• _ABOUT THIS TASK_
Restate the whole listing exactly, leaving nothing out.

• _RECORDED DATA_
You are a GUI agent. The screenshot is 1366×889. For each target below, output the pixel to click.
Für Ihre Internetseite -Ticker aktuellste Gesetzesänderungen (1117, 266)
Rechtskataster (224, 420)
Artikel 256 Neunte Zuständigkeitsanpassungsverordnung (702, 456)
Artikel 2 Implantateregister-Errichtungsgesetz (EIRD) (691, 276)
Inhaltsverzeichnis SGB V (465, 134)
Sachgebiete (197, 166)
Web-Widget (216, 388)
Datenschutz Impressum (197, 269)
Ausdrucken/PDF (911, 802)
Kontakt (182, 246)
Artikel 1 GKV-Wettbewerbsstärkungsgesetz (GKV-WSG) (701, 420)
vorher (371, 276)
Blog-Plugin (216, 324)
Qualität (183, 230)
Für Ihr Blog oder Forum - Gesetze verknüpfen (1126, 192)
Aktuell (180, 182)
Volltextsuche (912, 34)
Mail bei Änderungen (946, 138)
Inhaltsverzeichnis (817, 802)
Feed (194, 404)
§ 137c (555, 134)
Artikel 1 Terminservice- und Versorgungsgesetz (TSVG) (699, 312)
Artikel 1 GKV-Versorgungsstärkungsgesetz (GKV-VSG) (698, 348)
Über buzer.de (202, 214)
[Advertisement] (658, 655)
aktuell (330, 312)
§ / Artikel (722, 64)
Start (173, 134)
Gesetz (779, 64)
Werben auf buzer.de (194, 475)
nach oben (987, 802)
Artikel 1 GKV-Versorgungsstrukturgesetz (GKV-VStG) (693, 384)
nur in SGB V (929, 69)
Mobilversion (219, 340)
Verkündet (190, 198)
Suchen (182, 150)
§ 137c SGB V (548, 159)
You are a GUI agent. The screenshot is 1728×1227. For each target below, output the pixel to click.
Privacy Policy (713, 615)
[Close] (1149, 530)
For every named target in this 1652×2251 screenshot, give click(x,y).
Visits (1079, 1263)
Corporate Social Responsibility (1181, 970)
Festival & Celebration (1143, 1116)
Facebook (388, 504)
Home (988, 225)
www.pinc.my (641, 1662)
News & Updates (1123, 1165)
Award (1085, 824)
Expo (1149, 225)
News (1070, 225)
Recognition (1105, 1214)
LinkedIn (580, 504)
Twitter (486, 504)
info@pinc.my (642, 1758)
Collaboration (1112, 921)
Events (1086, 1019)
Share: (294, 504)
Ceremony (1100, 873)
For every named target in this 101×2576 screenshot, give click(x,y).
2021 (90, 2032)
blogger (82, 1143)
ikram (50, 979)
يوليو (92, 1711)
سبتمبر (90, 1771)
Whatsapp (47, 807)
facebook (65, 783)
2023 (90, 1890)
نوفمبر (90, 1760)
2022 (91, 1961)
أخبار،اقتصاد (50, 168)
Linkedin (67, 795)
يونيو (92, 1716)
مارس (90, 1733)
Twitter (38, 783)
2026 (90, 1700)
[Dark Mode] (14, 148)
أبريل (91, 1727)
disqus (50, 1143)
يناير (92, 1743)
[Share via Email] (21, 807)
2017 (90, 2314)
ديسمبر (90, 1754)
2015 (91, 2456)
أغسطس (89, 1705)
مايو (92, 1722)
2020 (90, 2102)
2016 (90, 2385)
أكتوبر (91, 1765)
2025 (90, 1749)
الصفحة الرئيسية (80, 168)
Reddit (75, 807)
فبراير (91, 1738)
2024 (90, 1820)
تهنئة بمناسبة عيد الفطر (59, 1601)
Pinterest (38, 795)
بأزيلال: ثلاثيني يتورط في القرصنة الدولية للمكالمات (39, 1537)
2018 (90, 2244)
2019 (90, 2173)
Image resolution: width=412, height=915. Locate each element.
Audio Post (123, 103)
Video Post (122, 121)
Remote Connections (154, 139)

• _ANSWER TO THE PROBLEM_
You are a GUI agent. The screenshot is 1366×889. For each target below, output the pixel to click.
Für Ihre Internetseite -Ticker aktuellste Gesetzesänderungen (1117, 266)
Rechtskataster (224, 420)
Artikel 256 Neunte Zuständigkeitsanpassungsverordnung (702, 456)
Artikel 2 Implantateregister-Errichtungsgesetz (EIRD) (691, 276)
Inhaltsverzeichnis SGB V (465, 134)
Sachgebiete (197, 166)
Web-Widget (216, 388)
Datenschutz Impressum (197, 269)
Ausdrucken/PDF (911, 802)
Kontakt (182, 246)
Artikel 1 GKV-Wettbewerbsstärkungsgesetz (GKV-WSG) (701, 420)
vorher (371, 276)
Blog-Plugin (216, 324)
Qualität (183, 230)
Für Ihr Blog oder Forum - Gesetze verknüpfen (1126, 192)
Aktuell (180, 182)
Volltextsuche (912, 34)
Mail bei Änderungen (946, 138)
Inhaltsverzeichnis (817, 802)
Feed (194, 404)
§ 137c (555, 134)
Artikel 1 Terminservice- und Versorgungsgesetz (TSVG) (699, 312)
Artikel 1 GKV-Versorgungsstärkungsgesetz (GKV-VSG) (698, 348)
Über buzer.de (202, 214)
[Advertisement] (658, 655)
aktuell (330, 312)
§ / Artikel (722, 64)
Start (173, 134)
Gesetz (779, 64)
Werben auf buzer.de (194, 475)
nach oben (987, 802)
Artikel 1 GKV-Versorgungsstrukturgesetz (GKV-VStG) (693, 384)
nur in SGB V (929, 69)
Mobilversion (219, 340)
Verkündet (190, 198)
Suchen (182, 150)
§ 137c SGB V (548, 159)
You are a GUI agent. The screenshot is 1728×1227. For each target below, output the pixel to click.
Privacy Policy (713, 615)
[Close] (1149, 530)
For every named target in this 1652×2251 screenshot, give click(x,y).
Visits (1079, 1263)
Corporate Social Responsibility (1181, 970)
Festival & Celebration (1143, 1116)
Facebook (388, 504)
Home (988, 225)
www.pinc.my (641, 1662)
News & Updates (1123, 1165)
Award (1085, 824)
Expo (1149, 225)
News (1070, 225)
Recognition (1105, 1214)
LinkedIn (580, 504)
Twitter (486, 504)
info@pinc.my (642, 1758)
Collaboration (1112, 921)
Events (1086, 1019)
Share: (294, 504)
Ceremony (1100, 873)
For every named target in this 101×2576 screenshot, give click(x,y).
2021 (90, 2032)
blogger (82, 1143)
ikram (50, 979)
يوليو (92, 1711)
سبتمبر (90, 1771)
Whatsapp (47, 807)
facebook (65, 783)
2023 (90, 1890)
نوفمبر (90, 1760)
2022 (91, 1961)
أخبار،اقتصاد (50, 168)
Linkedin (67, 795)
يونيو (92, 1716)
مارس (90, 1733)
Twitter (38, 783)
2026 (90, 1700)
[Dark Mode] (14, 148)
أبريل (91, 1727)
disqus (50, 1143)
يناير (92, 1743)
[Share via Email] (21, 807)
2017 (90, 2314)
ديسمبر (90, 1754)
2015 (91, 2456)
أغسطس (89, 1705)
مايو (92, 1722)
2020 (90, 2102)
2016 (90, 2385)
أكتوبر (91, 1765)
2025 (90, 1749)
الصفحة الرئيسية (80, 168)
Reddit (75, 807)
فبراير (91, 1738)
2024 (90, 1820)
تهنئة بمناسبة عيد الفطر (59, 1601)
Pinterest (38, 795)
بأزيلال: ثلاثيني يتورط في القرصنة الدولية للمكالمات (39, 1537)
2018 (90, 2244)
2019 (90, 2173)
Image resolution: width=412, height=915. Locate each element.
Audio Post (123, 103)
Video Post (122, 121)
Remote Connections (154, 139)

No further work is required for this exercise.